Copper-infused counters at VGH are helping to reduce HAI infection rates
While there can be a higher up-front cost to install copper surfaces, the payoff can be extraordinary: an investigation by the York Health Economics Consortium in the United Kingdom found that the cost to install antimicrobial copper components in hospitals would be recouped in less than two months due to the decrease in patient infections and reduced length of stay.
As evidence and in-hospital use of copper surfaces increases throughout Canada, we continue to see growing interest from a number of key stakeholders. Teck is sharing research and information with provincial health authorities and working with provincial and federal governments to support further research and use of copper. Through our national advocacy work with the Coalition for Healthcare Acquired Infection Reduction (CHAIR), we are continuing to work with the federal and provincial government to establish standards and recommendations for all new healthcare facility projects.

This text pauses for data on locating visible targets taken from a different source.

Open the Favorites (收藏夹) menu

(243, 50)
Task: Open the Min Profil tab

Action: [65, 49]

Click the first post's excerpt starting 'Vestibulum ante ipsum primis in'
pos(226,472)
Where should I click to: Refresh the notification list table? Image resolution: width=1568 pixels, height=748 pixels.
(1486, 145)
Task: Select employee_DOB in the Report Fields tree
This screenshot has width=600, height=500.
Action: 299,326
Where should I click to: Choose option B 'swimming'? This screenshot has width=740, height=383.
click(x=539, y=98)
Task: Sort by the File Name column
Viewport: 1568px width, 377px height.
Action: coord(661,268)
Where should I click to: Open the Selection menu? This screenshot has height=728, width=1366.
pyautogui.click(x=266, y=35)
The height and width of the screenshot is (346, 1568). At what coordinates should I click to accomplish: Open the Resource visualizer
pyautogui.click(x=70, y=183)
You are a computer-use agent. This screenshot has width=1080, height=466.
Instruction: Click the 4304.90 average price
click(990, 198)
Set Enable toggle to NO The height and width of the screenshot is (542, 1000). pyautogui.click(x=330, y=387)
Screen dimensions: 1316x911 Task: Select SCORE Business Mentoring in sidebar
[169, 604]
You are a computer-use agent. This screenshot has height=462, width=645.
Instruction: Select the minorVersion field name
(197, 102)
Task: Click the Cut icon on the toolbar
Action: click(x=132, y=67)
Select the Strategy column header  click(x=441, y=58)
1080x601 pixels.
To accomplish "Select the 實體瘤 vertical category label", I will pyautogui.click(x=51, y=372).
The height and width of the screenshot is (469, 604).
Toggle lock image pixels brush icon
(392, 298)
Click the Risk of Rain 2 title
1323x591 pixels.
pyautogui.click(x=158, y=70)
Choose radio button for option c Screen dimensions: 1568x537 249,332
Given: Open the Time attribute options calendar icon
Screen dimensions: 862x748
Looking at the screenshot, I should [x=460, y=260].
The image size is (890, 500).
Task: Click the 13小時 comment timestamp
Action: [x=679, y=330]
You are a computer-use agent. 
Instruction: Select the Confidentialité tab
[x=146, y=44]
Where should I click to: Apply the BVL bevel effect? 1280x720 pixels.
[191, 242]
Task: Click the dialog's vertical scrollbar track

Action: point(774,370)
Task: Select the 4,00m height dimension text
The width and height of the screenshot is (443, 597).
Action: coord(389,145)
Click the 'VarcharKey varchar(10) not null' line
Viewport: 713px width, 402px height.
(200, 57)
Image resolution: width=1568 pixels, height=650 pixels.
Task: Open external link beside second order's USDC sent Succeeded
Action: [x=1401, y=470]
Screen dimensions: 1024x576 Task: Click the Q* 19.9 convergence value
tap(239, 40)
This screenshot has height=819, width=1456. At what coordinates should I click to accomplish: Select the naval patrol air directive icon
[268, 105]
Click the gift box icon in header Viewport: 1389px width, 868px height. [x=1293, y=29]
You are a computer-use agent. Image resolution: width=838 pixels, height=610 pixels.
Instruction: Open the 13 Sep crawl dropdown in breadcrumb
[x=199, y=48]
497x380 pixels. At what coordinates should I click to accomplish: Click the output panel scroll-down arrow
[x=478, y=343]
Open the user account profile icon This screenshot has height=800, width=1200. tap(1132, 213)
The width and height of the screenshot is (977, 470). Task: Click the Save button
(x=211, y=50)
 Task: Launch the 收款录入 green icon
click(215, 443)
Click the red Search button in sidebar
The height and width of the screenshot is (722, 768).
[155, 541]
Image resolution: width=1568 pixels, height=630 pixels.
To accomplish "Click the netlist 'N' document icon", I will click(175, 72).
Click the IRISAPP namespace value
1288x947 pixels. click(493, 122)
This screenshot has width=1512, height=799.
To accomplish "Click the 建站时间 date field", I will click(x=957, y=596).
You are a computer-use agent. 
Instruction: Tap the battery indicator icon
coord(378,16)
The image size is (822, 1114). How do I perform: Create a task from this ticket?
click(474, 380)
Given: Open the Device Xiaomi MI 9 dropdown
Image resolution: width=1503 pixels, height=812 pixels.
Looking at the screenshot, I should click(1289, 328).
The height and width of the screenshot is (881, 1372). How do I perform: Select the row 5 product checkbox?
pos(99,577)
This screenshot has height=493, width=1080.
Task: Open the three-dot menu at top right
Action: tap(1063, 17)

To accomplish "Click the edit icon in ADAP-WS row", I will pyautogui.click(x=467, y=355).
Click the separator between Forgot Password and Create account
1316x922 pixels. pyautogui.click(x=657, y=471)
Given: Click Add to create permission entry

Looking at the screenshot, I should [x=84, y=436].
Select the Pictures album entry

In November 2018, Teck worked with a microbiologist to swab commonly touched surfaces throughout the Teck’s Head Office in Vancouver. We discovered a wide range of bacterial burden on various surfaces, and this data helped inform a recommendation to install copper-infused hardware on all common areas and bathroom door handles, as well as the 33rd floor reception desk and courier counter.
In November 2019, the retrofitted surfaces were re-swabbed. There was an 80-90% reduction in bacteria on the high-touch surfaces replaced with copper. We are pleased that copper surfaces are making a real difference in reducing the spread of bacteria throughout the office.
We are now working with organizations to support the installation of copper surfaces to provide added protection in public spaces and workplaces.